If \[|x - 6| > |{x^2} - 5x + 9|\] , then $1 < x < 3$ .

Answer 1

Hint: Use discriminants which is $\sqrt {{b^2} - 4ac} $ and try to visualise the graph.

Complete step-by-step answer:

First of all, We know that, a quadratic equation is given in standard form $a{x^2} + bx + c = 0$ then we can find its root using the formula $x = \dfrac{{ - b \pm \sqrt {{b^2} - 4ac} }}{{2a}}$ , Where $\sqrt {{b^2} - 4ac} $ is called discriminant. Discriminant tells us about the roots of the equation. If it’s positive then roots are real and the curve will cut the x axis at two different points, if it’s negative then the roots are imaginary and the curve does not have the x axis at all. If it’s equal to zero then it has exactly one real root and curve cut x axis at exactly one point. Note that the discriminant of the parabola $P:{x^2} - 5x + 9 = 0$ is ${5^2} - 4 \times 9 = - 11 < 0$ . It means it doesn't have any real roots and the curve will be either subside or down side of the x axis. Since the coefficient of ${x^2}$ is 1. Which is positive then the curve will be above x axis. Now, we are interested in those x where, the graph of $|x - 6|$ lies above P. Now, observe that, the line $l:x - 6 = 0$ intersects P if and only if \[{x^2} - 5x + 9 = x - 6\] that is if ${x^2} - 6x + 15 = 0$ . Which again is a quadratic question so we can calculate its discriminant. ${6^2} - 4 \times 1 \times 15 = - 24 < 0$ . Since, the discriminant is negative. Hence l lies below $P{\text{ }}\forall {\text{ }}x \geqslant 6$.

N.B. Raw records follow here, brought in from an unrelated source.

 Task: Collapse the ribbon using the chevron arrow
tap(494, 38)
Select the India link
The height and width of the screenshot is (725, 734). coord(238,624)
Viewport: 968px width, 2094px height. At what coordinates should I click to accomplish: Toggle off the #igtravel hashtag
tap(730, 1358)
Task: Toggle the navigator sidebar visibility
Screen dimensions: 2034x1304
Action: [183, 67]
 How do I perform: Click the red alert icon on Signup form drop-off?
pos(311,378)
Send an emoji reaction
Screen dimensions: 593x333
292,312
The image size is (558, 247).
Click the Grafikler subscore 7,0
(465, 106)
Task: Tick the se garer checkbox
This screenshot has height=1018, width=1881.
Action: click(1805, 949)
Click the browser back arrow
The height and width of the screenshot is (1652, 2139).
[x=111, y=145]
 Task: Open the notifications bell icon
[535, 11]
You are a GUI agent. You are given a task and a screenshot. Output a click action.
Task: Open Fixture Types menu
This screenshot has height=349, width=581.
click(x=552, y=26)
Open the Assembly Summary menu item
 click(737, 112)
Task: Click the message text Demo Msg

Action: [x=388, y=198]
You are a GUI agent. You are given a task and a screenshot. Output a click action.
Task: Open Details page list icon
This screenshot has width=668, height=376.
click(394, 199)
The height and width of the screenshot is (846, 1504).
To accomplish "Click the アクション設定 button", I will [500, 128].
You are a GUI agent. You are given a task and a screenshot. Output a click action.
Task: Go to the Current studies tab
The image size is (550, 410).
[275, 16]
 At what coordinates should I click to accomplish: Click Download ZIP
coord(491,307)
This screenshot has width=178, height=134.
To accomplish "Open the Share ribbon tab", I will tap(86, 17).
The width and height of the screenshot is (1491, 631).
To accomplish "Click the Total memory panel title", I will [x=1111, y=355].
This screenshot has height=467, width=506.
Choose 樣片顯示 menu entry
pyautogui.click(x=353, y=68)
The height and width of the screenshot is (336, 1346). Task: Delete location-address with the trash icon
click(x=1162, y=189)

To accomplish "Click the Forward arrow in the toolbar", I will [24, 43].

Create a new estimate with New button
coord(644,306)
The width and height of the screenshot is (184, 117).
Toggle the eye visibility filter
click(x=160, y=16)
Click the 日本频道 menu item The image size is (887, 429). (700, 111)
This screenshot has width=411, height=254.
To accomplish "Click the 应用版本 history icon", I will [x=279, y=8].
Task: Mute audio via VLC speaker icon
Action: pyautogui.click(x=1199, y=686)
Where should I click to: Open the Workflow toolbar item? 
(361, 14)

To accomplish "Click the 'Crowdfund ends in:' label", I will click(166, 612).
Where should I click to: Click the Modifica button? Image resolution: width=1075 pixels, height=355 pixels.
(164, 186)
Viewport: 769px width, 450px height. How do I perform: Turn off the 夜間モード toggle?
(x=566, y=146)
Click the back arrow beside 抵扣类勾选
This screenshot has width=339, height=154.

On the other hand the line $r:6 - x = 0$ intersect P at two points because \[{x^2} - 5x + 9 = 6 - x \Rightarrow {x^2} - 4x + 3 = 0\] has two real and distinct roots. Which are

\[\

  {x^2} - 4x + 3 = 0 \\

   \Rightarrow {x^2} - (1 + 3)x + 3 = 0 \\

   \Rightarrow {x^2} - x - 3x + 3 = 0 \\

   \Rightarrow x(x - 1) - 3(x - 1) = 0 \\

   \Rightarrow (x - 3)(x - 1) = 0 \\

   \Rightarrow x = 1,3 \\

\]

Which means tha graph of $r:6 - x = 0$ lies above the graph of P precisely for $1 < x < 3$ .

Note: Here, we have used the fact that P will always lie above x axes. There is one more way to solve this problem by breaking down the whole problem into 4 cases, then solve it.